Problems to work on:
a - Do the following statements agree with the article about extracting ChatGPT training data? Answer yes or no for each and quote the words from the article that decide it.
(i) The researchers expected their attack to succeed.
(ii) The model disclosed what seemed to be an email address and phone number after being told to repeat the word "poem" continuously.
(iii) In another example, the model was directed to repeat the word "company" indefinitely.
b - Please pick up the article about extracting ChatGPT training data after its last sentence and write the next part.

Supplied passage:
-- -- --

Google researchers say they got OpenAI's ChatGPT to reveal some training data
Google researchers have discovered a method to extract some of the training data of ChatGPT. By using specific keywords, the researchers were able to compel the AI bot to disclose parts of the dataset it was trained on. The team found it surprising that their attack was successful.
Revealing Training Data
In a recent paper, the researchers detailed how certain keywords could prompt the bot to reveal segments of its training data. For example, in one instance published in a blog post, the model disclosed what seemed to be a genuine email address and phone number after being instructed to repeat the word "poem" continuously. The researchers noted a concerning pattern where personal information was exposed during their attack experiments.
Similar breaches of the training data occurred when the model was directed to repeat the word "company" indefinitely in another example.

-- -- --

Given material:
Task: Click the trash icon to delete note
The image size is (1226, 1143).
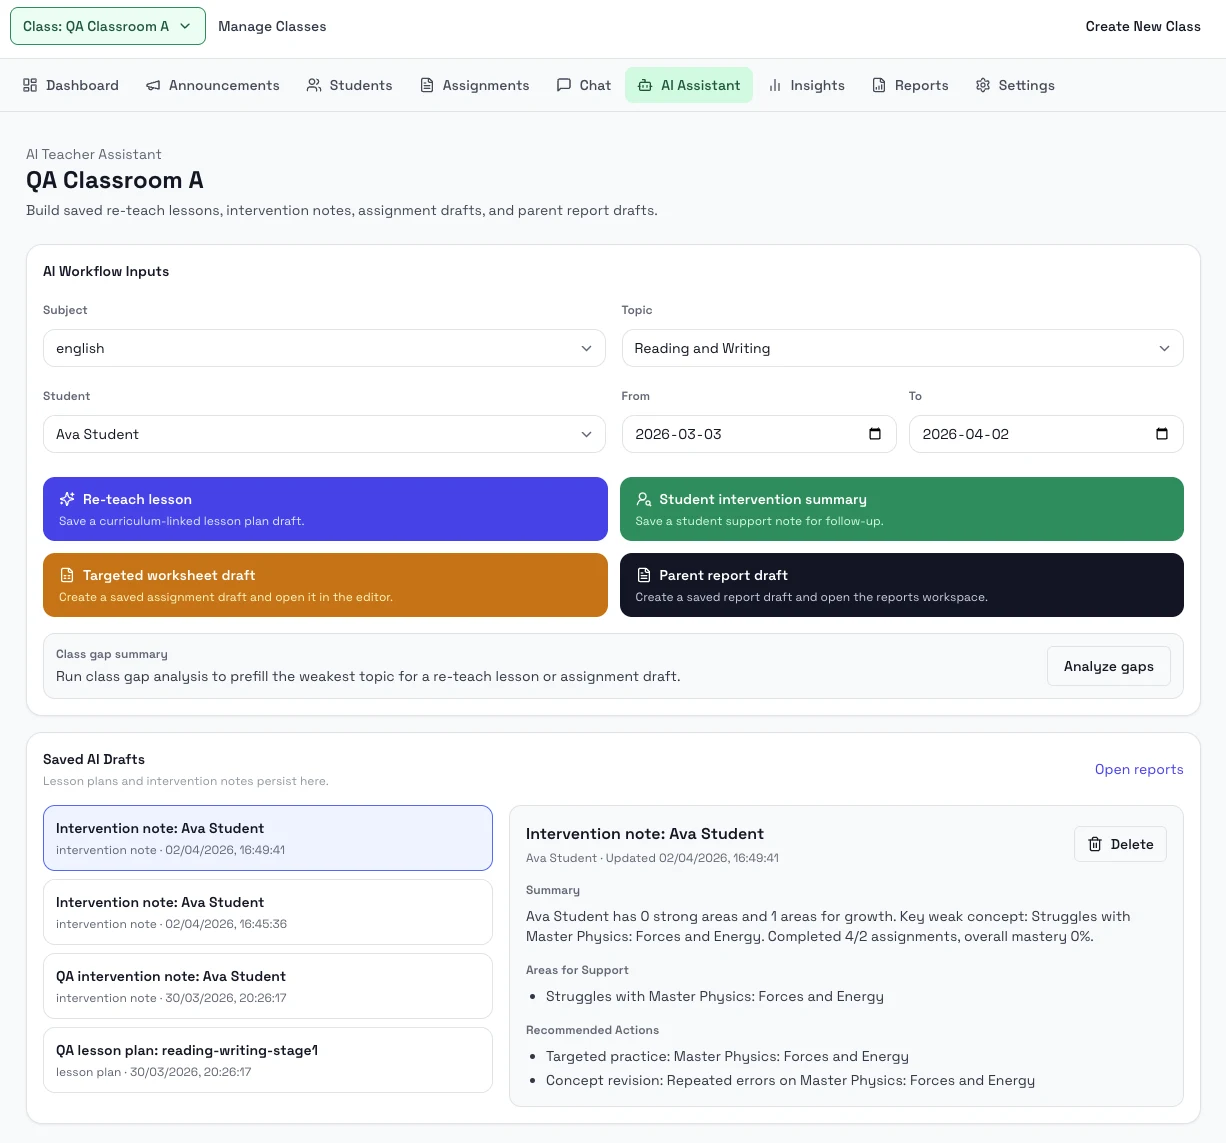Action: pyautogui.click(x=1095, y=844)
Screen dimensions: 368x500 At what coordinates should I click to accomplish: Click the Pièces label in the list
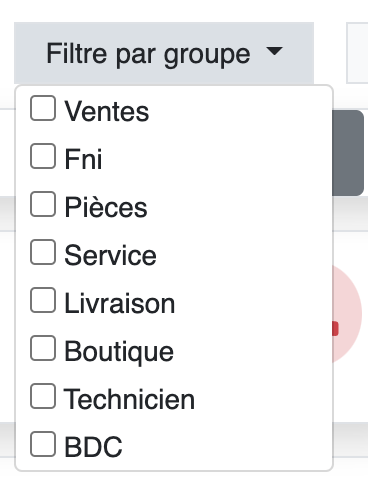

-- -- --

Answer set:
a -
(i) No: "The team found it surprising that their attack was successful."
(ii) Yes: "the model disclosed what seemed to be a genuine email address and phone number after being instructed to repeat the word "poem" continuously."
(iii) Yes: "the model was directed to repeat the word "company" indefinitely in another example."

b -
Concerns and Findings
The researchers described the attack as simple yet effective, emphasizing their surprise at its success. With just $200 worth of queries, they were able to extract over 10,000 unique examples from the training data. They warned that with larger budgets, dedicated adversaries could obtain even more data.
OpenAI is currently facing legal challenges regarding the secretive nature of ChatGPT's training data. The AI model powering ChatGPT was trained using vast amounts of text data from the internet, estimated to be around 300 billion words or 570 GB of data.
Legal Battles and Allegations
A class-action lawsuit has accused OpenAI of surreptitiously gathering extensive personal data, including medical records and information about minors, to train ChatGPT. Another group of authors is suing the AI company for allegedly using their books without permission to train the chatbot.